Want to adopt a lab rat? It’s possible !

The Swiss call this “re-homing”, “re-domiciliation”: it is a question of offering individuals the possibility of adopting a laboratory rat as a pet, when they reach the age of retirement. Knowing that the life expectancy of a rat is two to three years. In Switzerland, rats represent 9% of the animals used in clinical trials, behind mice and fish. Most experiments include euthanasia, since they are often followed by the removal of tissues or organs, but fortunately this is not always the case. Switzerland therefore wishes to develop the adoption of these guinea pigs, with the exception of genetically modified animals.

In France, more than 1.5 million animals are used in the laboratory each year for drug trials or behavioral research: more than 60% of these are mice, followed by rats, rabbits, fish. Primates, dogs and cats account for less than 1% of uses.

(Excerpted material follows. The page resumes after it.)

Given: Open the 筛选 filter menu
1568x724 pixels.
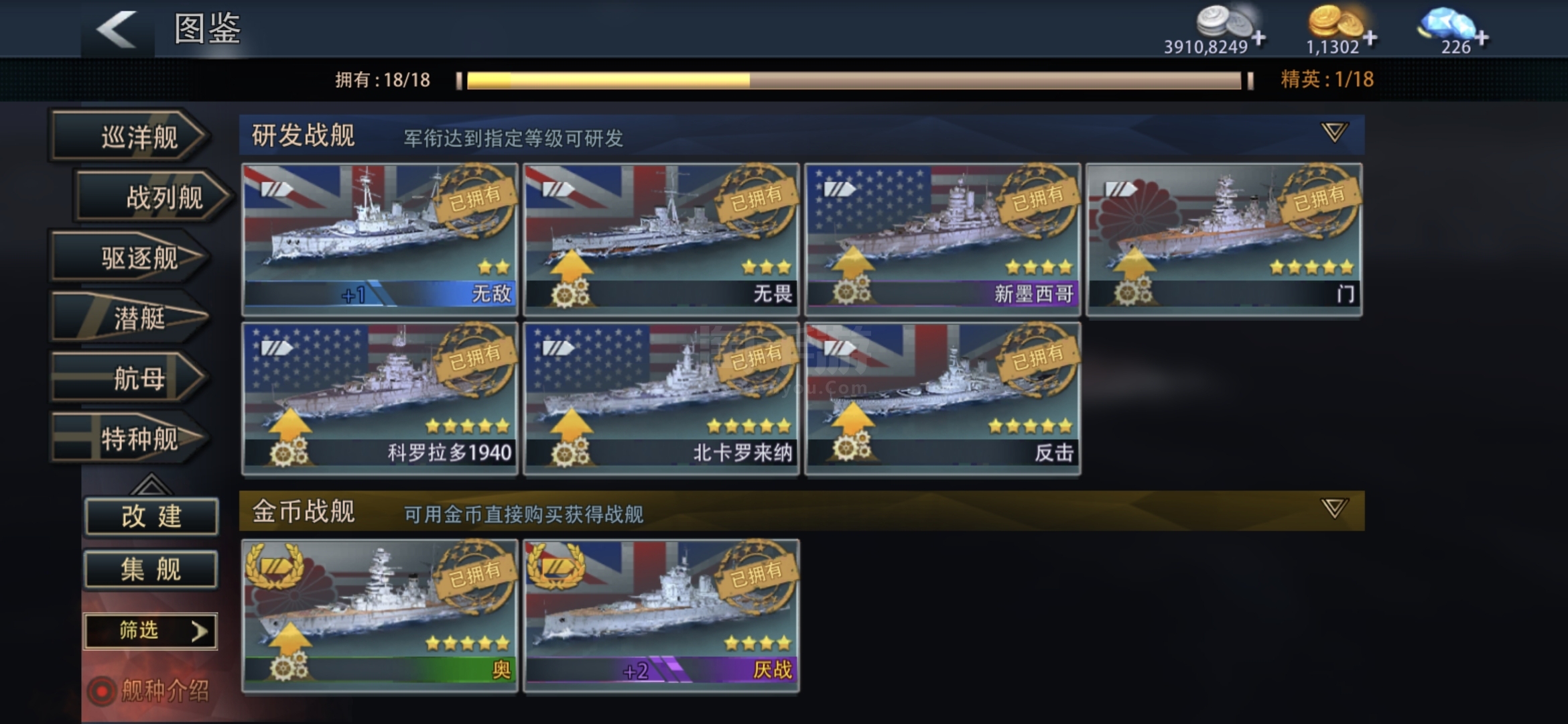Looking at the screenshot, I should point(150,631).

But there is also an association, the Grail, which works to place these animals in shelters or with families when they retire. This association of volunteers has helped rehabilitate 5,800 laboratory animals since 2004 (mice, cats, dogs, rabbits, horses, pigs, etc.). You should also know that a zoo-refuge, La Tanière, located near Chartres, in Eure-et-Loir, also collects laboratory animals, in particular primates or cows.

Obviously the use of animals for experimental purposes is highly regulated. The tendency is nevertheless to imitate its use. Animal experimentation is regulated by law and any request is subject to the prior approval of an ethics committee.

The researchers must then submit a file of around forty pages to explain why their work cannot be carried out using methods other than animal testing: why, for example, is it not possible to have recourse to tissue banks, or to cell cultures, or to computer models, so many alternative techniques, which are being developed precisely to limit animal experimentation to what is strictly necessary.